**Stated goal**
Retype the stretch from the line containing "Where should I click to: Click the" through the line containing "click(x=23, y=23)", keeping each line as it stands. Leave the pictures out of your answer.

⁂

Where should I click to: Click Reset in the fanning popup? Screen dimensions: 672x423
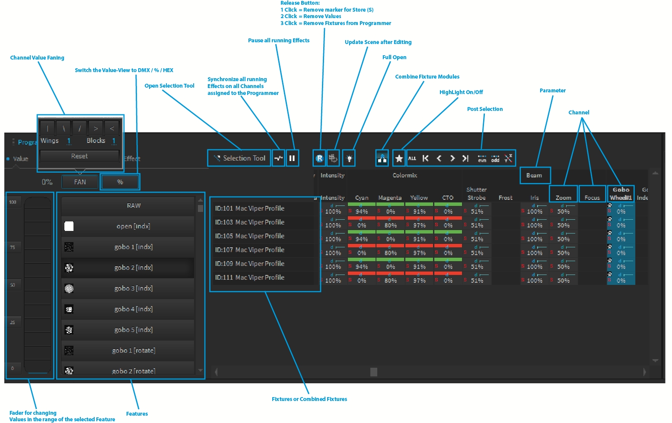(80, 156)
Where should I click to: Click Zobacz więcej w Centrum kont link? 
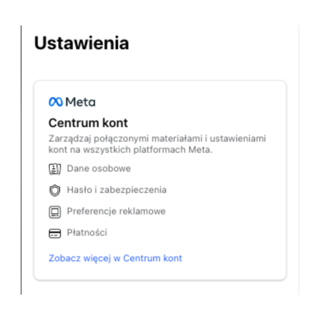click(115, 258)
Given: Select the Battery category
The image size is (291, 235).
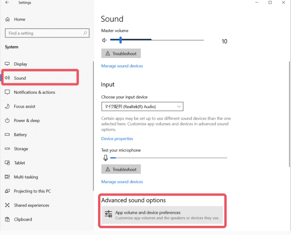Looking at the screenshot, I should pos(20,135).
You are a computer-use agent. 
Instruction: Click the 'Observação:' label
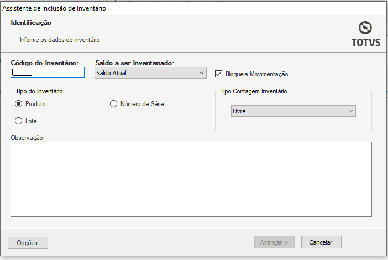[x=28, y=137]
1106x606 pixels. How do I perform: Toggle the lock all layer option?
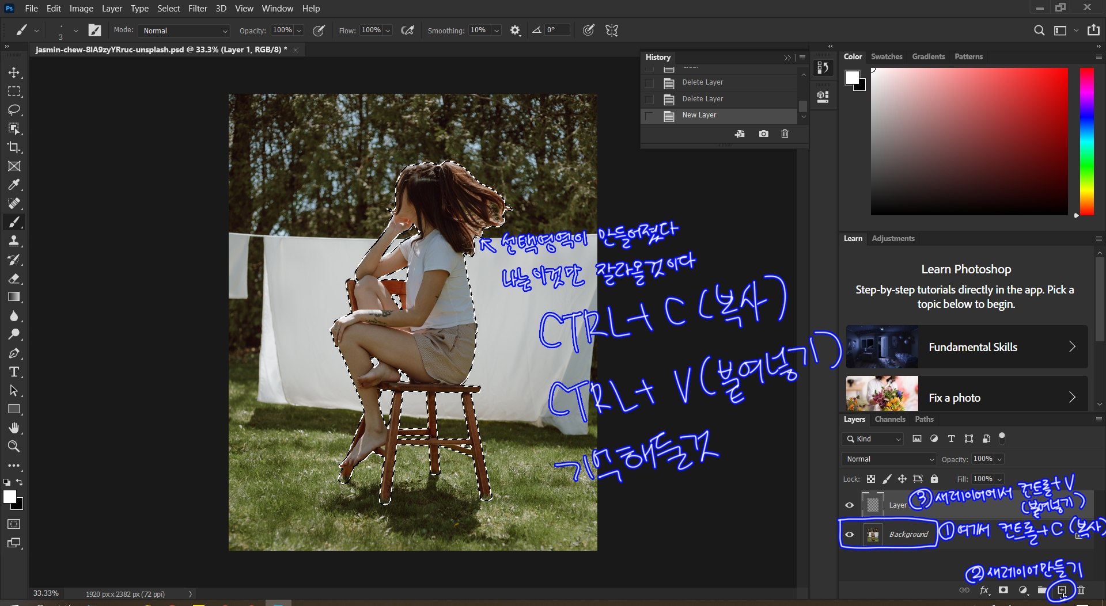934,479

⁂

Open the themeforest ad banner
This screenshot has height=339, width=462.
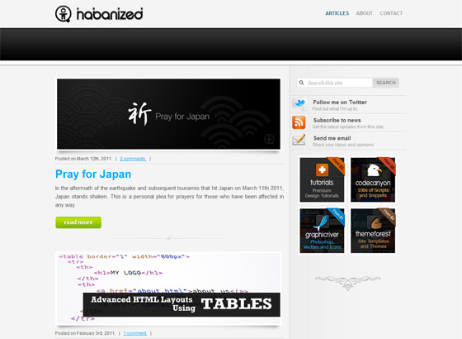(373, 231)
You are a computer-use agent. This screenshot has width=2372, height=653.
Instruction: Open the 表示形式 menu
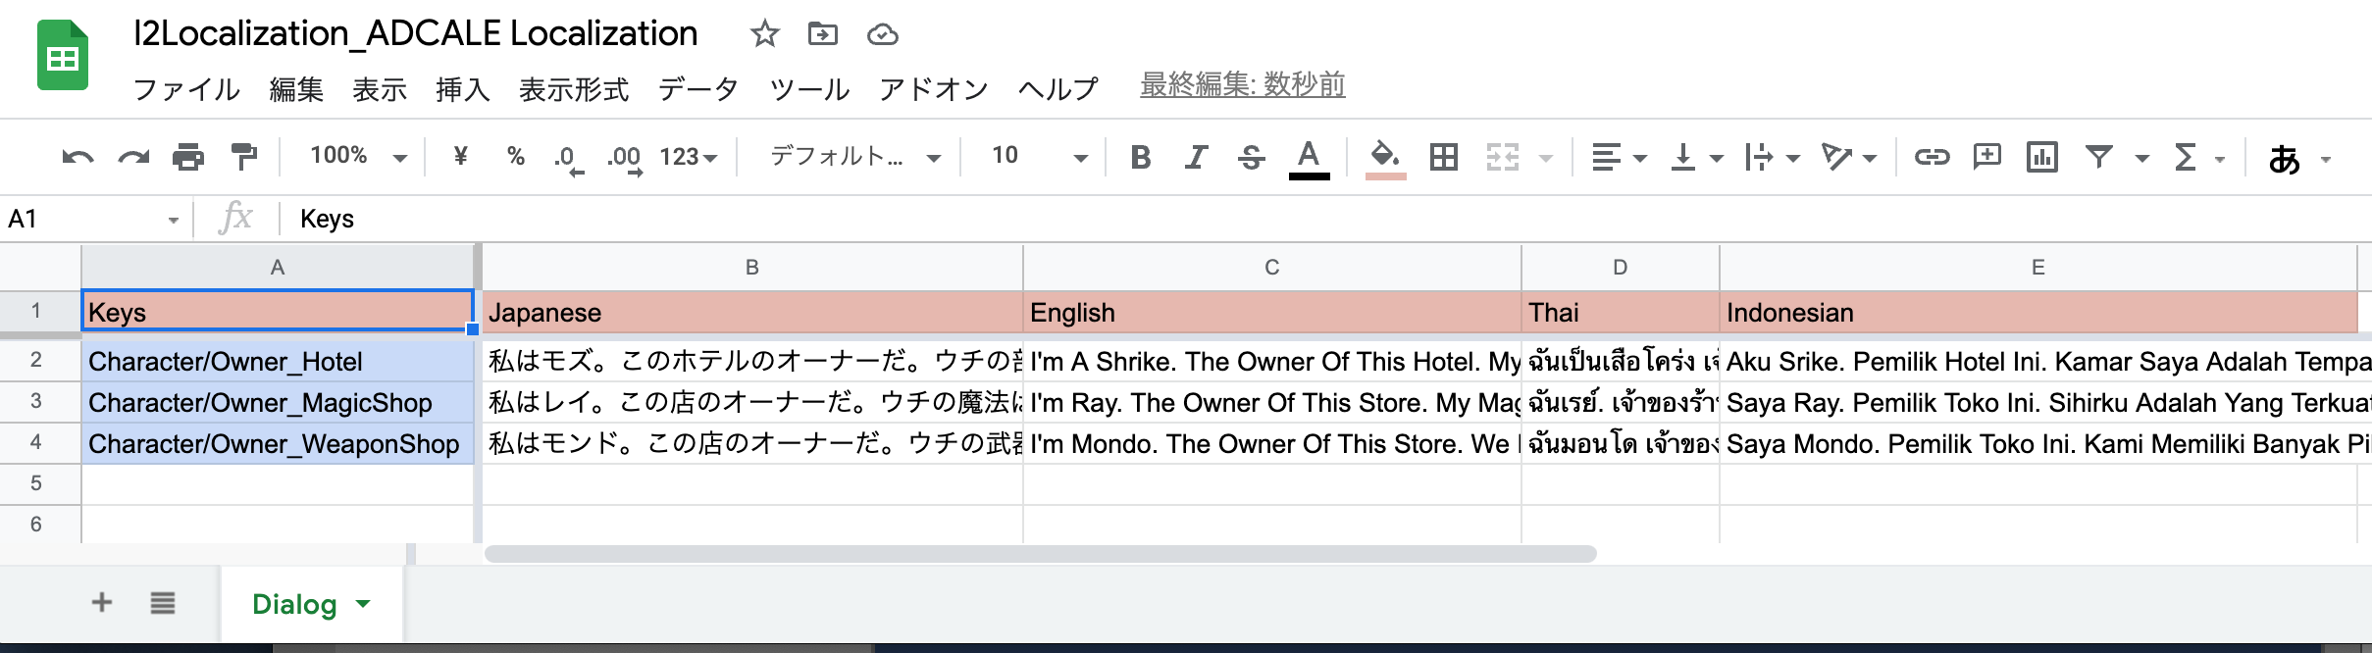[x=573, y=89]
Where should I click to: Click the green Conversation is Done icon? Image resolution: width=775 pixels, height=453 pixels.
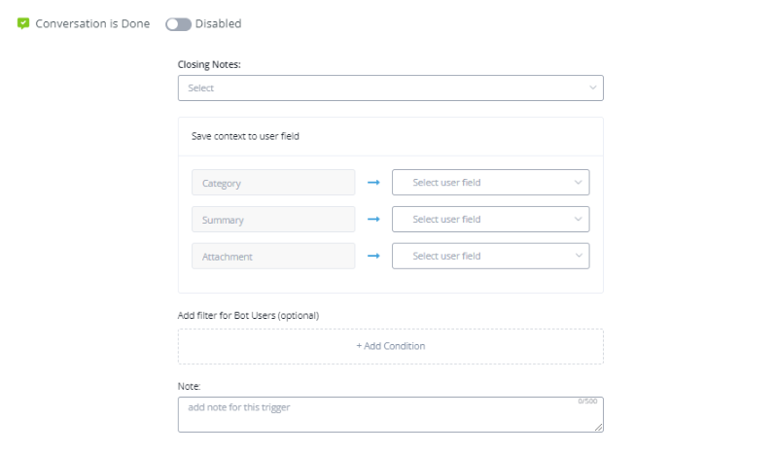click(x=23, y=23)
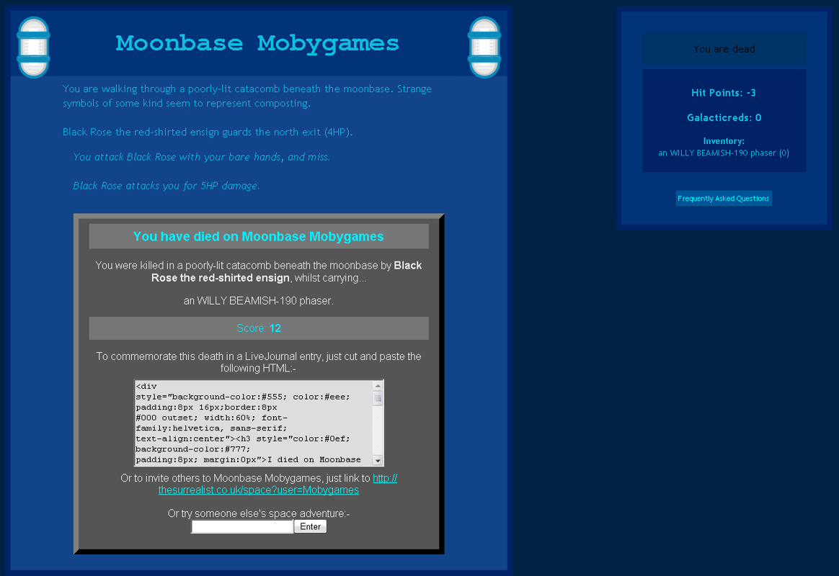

⁂

**The completed task**
Where should I click to: Click the green Conversation is Done icon? Image resolution: width=775 pixels, height=453 pixels.
click(x=23, y=23)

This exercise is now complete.